20 Years After Waco, Texas

ReligionNewsBlog recently ran the story “Branch Davidians, 20 Years Later”.

Twenty years ago today, on February 28, 1993, U.S. federal agents attempted to serve a search warrant on the Branch Davidians, a religious sect that lived in a community just east of Waco, Texas.

Sometimes, people try to claim that there is some connection between the Worldwide Church of God and the Branch Davidians (especially David Koresh, aka Vernon Howell), but there seems to be no link whatsoever.  In fact, David Koresh was a split of a split from the Seventh Day Adventists, not the Church of God (COG) line.

Some try to claim that both were splinters from the SDAs, which is patently false, since neither the WCG or its predecessor CG7  were ever associated with SDAs officially.
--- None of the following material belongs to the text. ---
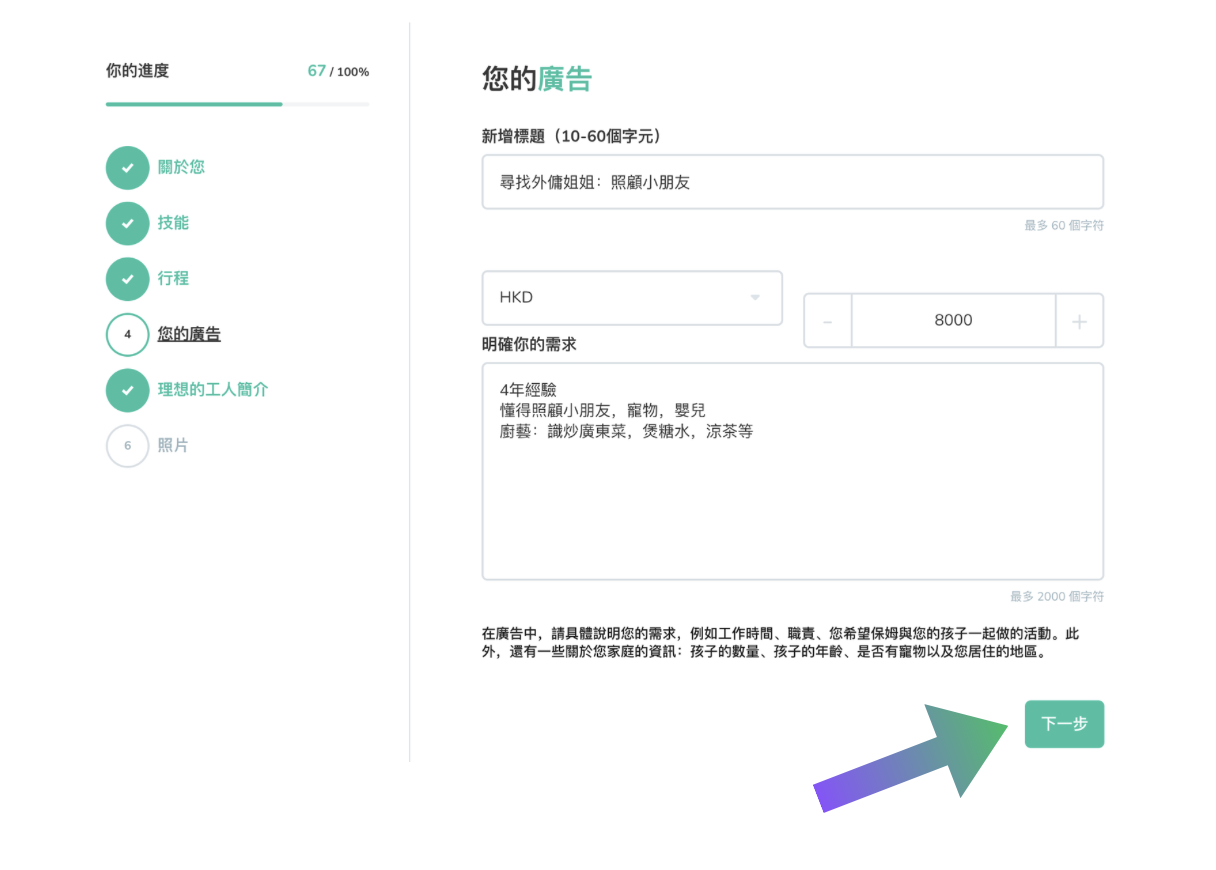The image size is (1216, 870).
Task: Open the 理想的工人簡介 step label
Action: [213, 390]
In fact, the SDAs were actually the ones that decided to go their own way by choosing the name “Seventh Day Adventist” instead of containing the name “Church of God” in the name, as Scripture defines as the real name of the Church.  I will not go as far as to to say that there are no converted sons and daughters belonging to SDA churches, and I believe there probably are.  However, that is more due to the wide range of SDAs in existence, as they are not nearly as homogenous as many believe (or the official head wants to portray).

The only organizational relationship between the SDAs and COGs is of the 1830 – 1844 Millerite movement.  Both the SDA and COG churches came out of the Millerite movement, but after the Great Disappointment, they took very different turns, mostly due to a dispute over the name and disputes over the validity of EG White’s visions during the conference in 1860 (see Journal timeline).  However, Wikipedia points out in “Church of God (Seventh-Day)” that Gilbert Cranmer formed the group Church of God (Seventh Day) without a hyphen as early as 1858.  Other independent groups joined that group a few years later after the conference.  The SDAs were far from the only Sabbatarian game in town, although they were the majority.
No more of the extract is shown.